Some of the most challenging and rewarding work we do is around crisis management teams under pressure. Whether the pressure is real or simulated, we get to watch leaders perform in a ‘pressure cooker’, often with interesting results. The ‘pressure cooker’ tends to amplify some behaviours. We’ve been looking at how bias is amplified and would like to share some examples as they occur throughout a typical crisis management meeting.
Crisis Management Process
Here at Eddistone we have a simple process for crisis management that follows the UK Concept for Emergency Management: Situational Awareness, Decision Making and Action.
In this article we discuss some of the biases we notice in crisis teams as they work through this process. These biases fall into one of three categories described in Mueller and Dhar’s excellent book The Decision Maker’s Playbook (Pearson, 2019). In essence, first we simplify, then we try to make sense of what we are observing and lastly we stick to the view we have formed. These three overarching themes manifest themselves in specific biases we’ve observed as teams work through the stages of the crisis management process.
Biases impacting on Situational Awareness
As the crisis team sifts the key issues from incoming information, they often show confirmation bias, looking for evidence to support what they already believe. This is complicated further by anchoring bias, where they put disproportionate weight on the first information they received. Sometimes we anticipate this and deliberately inject contradictory information, which they often fail to pick up and give due attention. These biases can have a remarkably powerful effect on normally methodical, rational thinkers.
The next phase in a crisis meeting looks at the potential impact of each issue on the people, business and reputation of the organisation. Most people have heard of optimism bias and it is fair to say that executives would not be where they are today without an optimistic outlook, but crisis is not business-as-usual. Optimism can be made worse by normalcy bias, which is our tendency to minimise the threat posed by a situation. Pessimism bias is no more helpful than the others: we need to establish a plausible range of outcomes.

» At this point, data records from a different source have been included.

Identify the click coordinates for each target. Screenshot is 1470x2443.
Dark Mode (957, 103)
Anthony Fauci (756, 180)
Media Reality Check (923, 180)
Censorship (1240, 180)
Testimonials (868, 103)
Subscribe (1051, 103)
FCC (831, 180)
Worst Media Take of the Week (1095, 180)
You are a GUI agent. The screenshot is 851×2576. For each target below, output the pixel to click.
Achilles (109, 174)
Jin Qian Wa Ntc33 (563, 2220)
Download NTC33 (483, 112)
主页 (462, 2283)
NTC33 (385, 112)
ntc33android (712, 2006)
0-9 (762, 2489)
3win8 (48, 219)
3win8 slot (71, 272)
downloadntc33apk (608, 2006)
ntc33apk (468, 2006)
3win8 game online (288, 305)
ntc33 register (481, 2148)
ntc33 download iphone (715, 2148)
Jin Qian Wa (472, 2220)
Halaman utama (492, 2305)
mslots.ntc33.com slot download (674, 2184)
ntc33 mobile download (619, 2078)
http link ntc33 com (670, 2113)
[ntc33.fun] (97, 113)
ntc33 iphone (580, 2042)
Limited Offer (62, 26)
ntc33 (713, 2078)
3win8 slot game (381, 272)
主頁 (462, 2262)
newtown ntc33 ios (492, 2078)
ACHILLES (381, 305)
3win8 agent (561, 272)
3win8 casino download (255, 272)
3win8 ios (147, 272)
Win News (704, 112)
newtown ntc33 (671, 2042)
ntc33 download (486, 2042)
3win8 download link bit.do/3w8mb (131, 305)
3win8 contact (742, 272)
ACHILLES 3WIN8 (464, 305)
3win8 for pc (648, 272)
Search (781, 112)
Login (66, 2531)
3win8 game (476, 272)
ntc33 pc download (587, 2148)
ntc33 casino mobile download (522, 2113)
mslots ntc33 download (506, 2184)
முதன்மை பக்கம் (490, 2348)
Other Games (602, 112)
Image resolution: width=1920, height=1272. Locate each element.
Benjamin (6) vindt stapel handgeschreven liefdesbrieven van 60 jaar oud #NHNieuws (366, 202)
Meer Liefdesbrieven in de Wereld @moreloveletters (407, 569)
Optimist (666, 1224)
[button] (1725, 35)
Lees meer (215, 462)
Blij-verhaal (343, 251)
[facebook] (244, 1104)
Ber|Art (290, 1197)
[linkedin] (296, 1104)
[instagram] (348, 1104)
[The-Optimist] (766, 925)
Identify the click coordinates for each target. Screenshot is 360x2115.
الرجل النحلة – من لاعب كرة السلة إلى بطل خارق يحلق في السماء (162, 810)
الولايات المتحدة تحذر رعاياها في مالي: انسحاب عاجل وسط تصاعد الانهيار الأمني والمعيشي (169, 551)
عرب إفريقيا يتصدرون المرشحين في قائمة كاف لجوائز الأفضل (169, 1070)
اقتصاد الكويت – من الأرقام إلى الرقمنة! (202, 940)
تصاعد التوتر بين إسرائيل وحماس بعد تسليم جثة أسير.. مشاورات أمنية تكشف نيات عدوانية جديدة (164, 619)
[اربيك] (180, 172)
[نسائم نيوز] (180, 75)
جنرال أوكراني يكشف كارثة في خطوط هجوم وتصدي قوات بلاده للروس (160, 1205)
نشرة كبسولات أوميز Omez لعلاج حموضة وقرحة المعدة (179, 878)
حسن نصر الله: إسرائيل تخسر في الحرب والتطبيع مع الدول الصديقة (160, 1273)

More subtle, but equally dangerous, is the certainty effect. Some people are uncomfortable holding a range of plausible outcomes. They tend to look for a trend, a baseline or a prediction, at the expense of the full picture. This is an example of our instinct for pattern recognition; for sense-making, which serves us well most of the time, but hijacks us when facing complex, cognitive problems.
Biases impacting on Decision Making
When the team looks at strategies to deal with the issues, we often see a reluctance to evaluate a range of options and a tendency towards Functional Fixedness. As Abraham Maslow said “if all you have is a hammer, everything looks like a nail’. And there’s my personal favourite, the Bike shedding effect, otherwise known as Parkinson’s Law of Triviality. I challenge any committee member not to wince in recognition.
Biases impacting on Action
In the final phase of our crisis management process, generating and commissioning actions, we see two conflicting tendencies. On the one hand, a tendency for team members to revert to their comfort zone, which might be an operational role. For example, a CEO who says ‘I designed that oil rig and I need to speak to the installation manager’. On the other hand, a tendency to disassociate from implementation; to get stuck on conceptual thinking, reluctant to move on to a decision, let alone action. I haven’t found names for these yet, but if there may be a psychologist out there who knows!